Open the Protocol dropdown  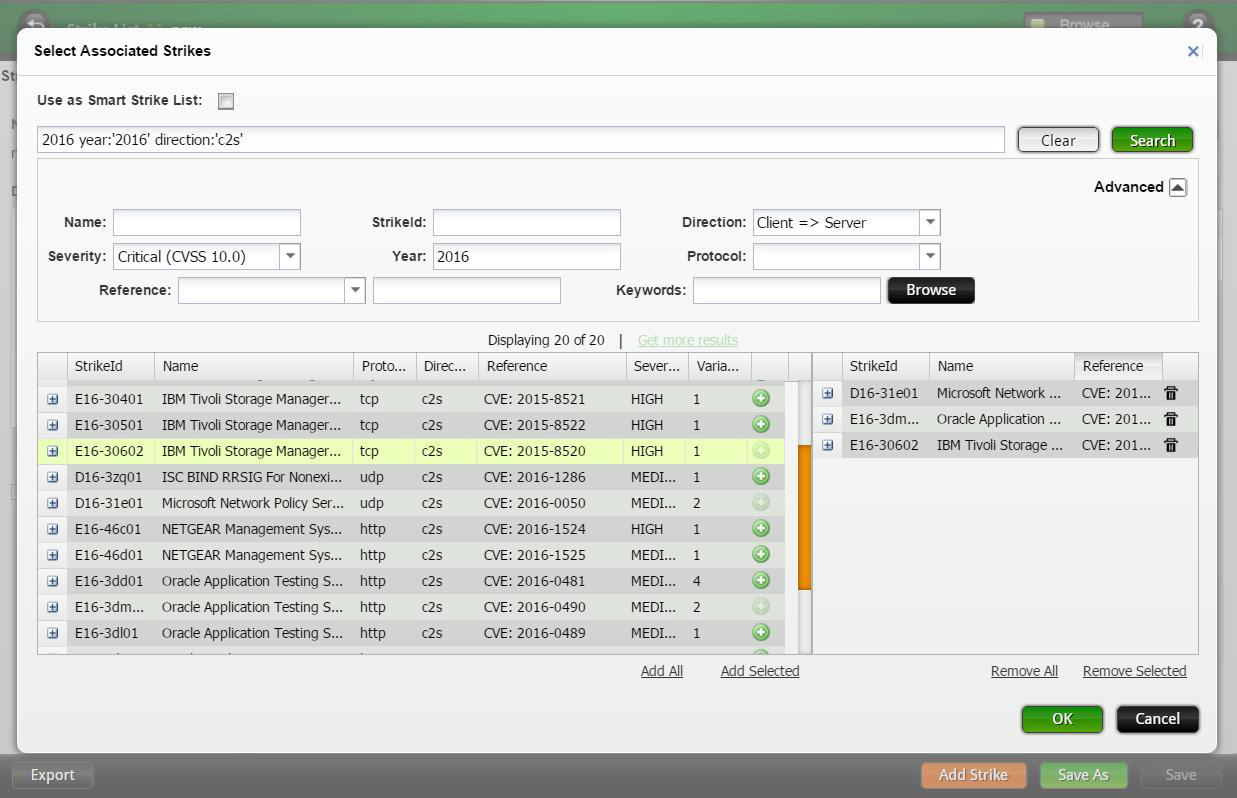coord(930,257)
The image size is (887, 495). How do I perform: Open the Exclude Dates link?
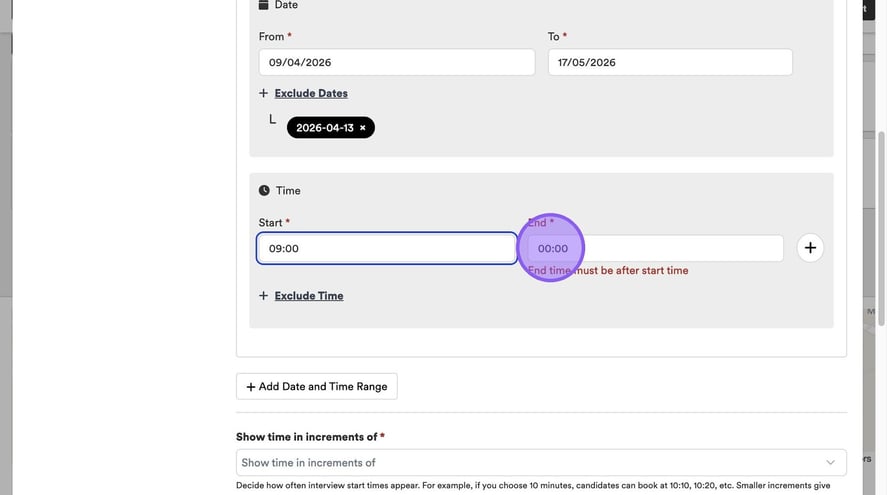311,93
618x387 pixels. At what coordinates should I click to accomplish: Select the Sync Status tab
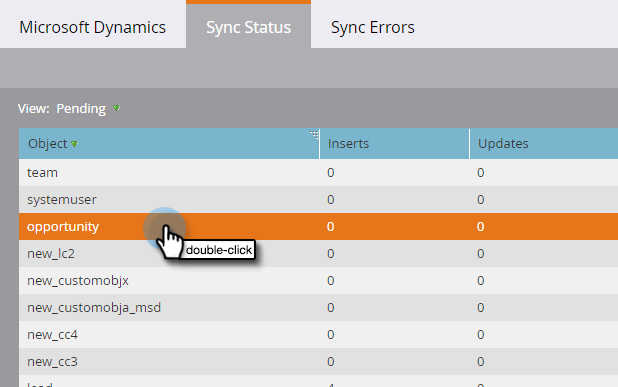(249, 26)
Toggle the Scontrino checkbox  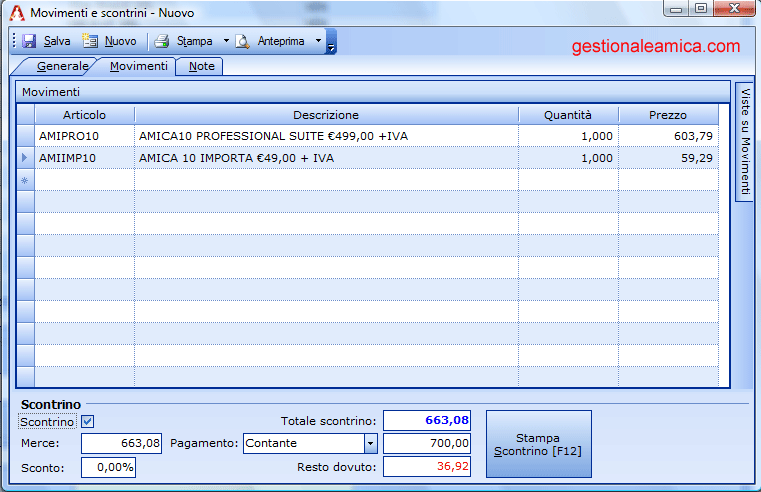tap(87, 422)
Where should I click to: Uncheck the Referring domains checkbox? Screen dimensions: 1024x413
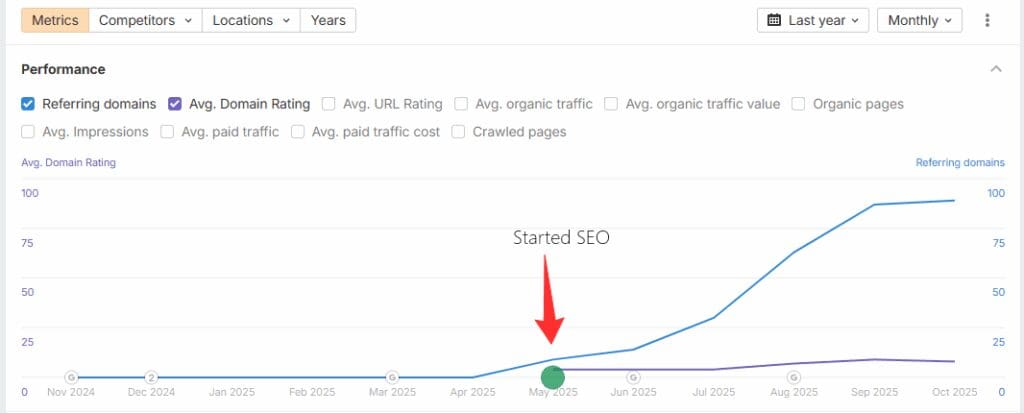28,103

********************

What you need to do: Your answer must be exactly the lines from the one containing "Where should I" through the last line of the records above, both included, with every picture left out.

Task output:
Where should I click to: Uncheck the Referring domains checkbox? Screen dimensions: 1024x413
28,103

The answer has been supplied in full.